Desain percobaan serupa terkadang digunakan untuk mempelajari bentuk kanker mematikan yang belum ada pengobatannya. Pada tahun 1980an, beberapa obat HIV paling awal juga diuji dalam uji coba di mana semua pasien menerima terapi obat. Namun pada saat itu, AIDS merupakan penyakit mematikan yang belum diketahui obatnya. Ebola, sebaliknya, sudah dipahami dengan baik dan dapat disembuhkan dengan perawatan medis tradisional.
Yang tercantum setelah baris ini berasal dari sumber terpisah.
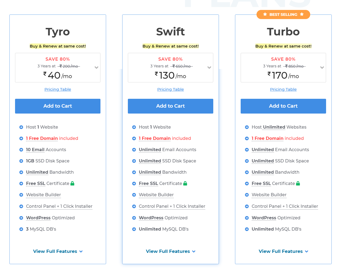The image size is (343, 273).
Task: Expand View Full Features for Turbo
Action: 283,251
Olliaro mengatakan dia tidak dapat menyebutkan nama obat yang akan digunakan dalam penelitian di Eropa, namun dia menunjukkan bahwa WHO telah menguraikan beberapa obat yang mungkin cocok untuk penelitian di Afrika, termasuk pil antivirus dari Chimerix dan BioCryst Pharmaceuticals. Kedua obat ini dirancang untuk memblokir enzim yang memungkinkan virus berkembang biak, meski belum diuji secara spesifik terhadap Ebola.
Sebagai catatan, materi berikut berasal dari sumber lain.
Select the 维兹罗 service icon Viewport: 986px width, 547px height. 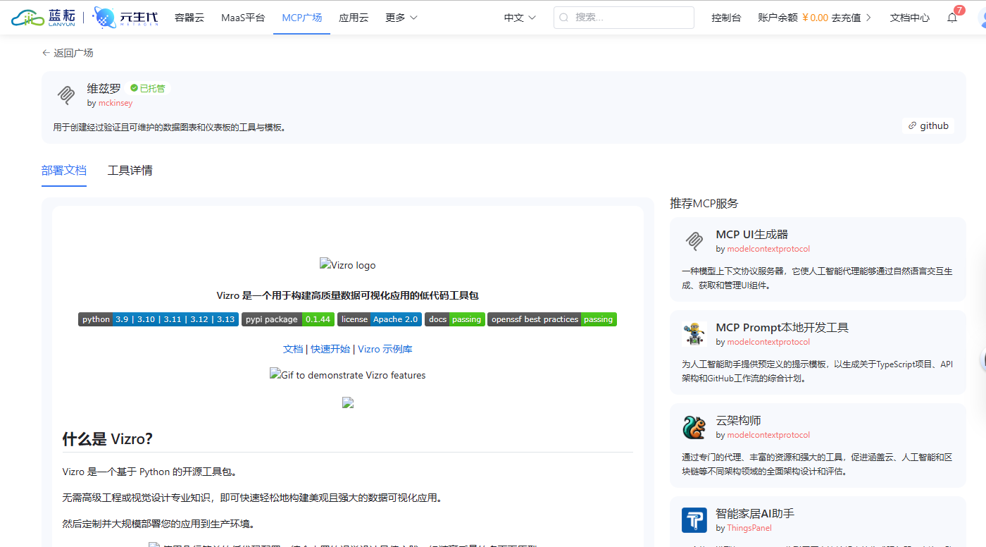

Laporan WHO yang dirilis minggu lalu berupaya menemukan konsensus di antara para peneliti, yang menyatakan bahwa semua metodologi pengujian harus dianggap etis. Namun, laporan tersebut mencatat bahwa para pejabat dari Guinea dan Liberia mengatakan bahwa uji coba terkontrol secara acak “tidak akan dapat diterima oleh masyarakat lokal”.
Selain itu, laporan tersebut mengatakan bahwa faktor budaya dan etika dapat mempersulit perolehan persetujuan untuk studi acak di Afrika.
Untuk saat ini, Olliaro mengatakan para pejabat perlu beralih dari perdebatan etis dan mulai melakukan pengujian, apa pun metodenya.
“Saya pikir ini saat yang tepat untuk berhenti berdiskusi dan mulai bertindak,” katanya.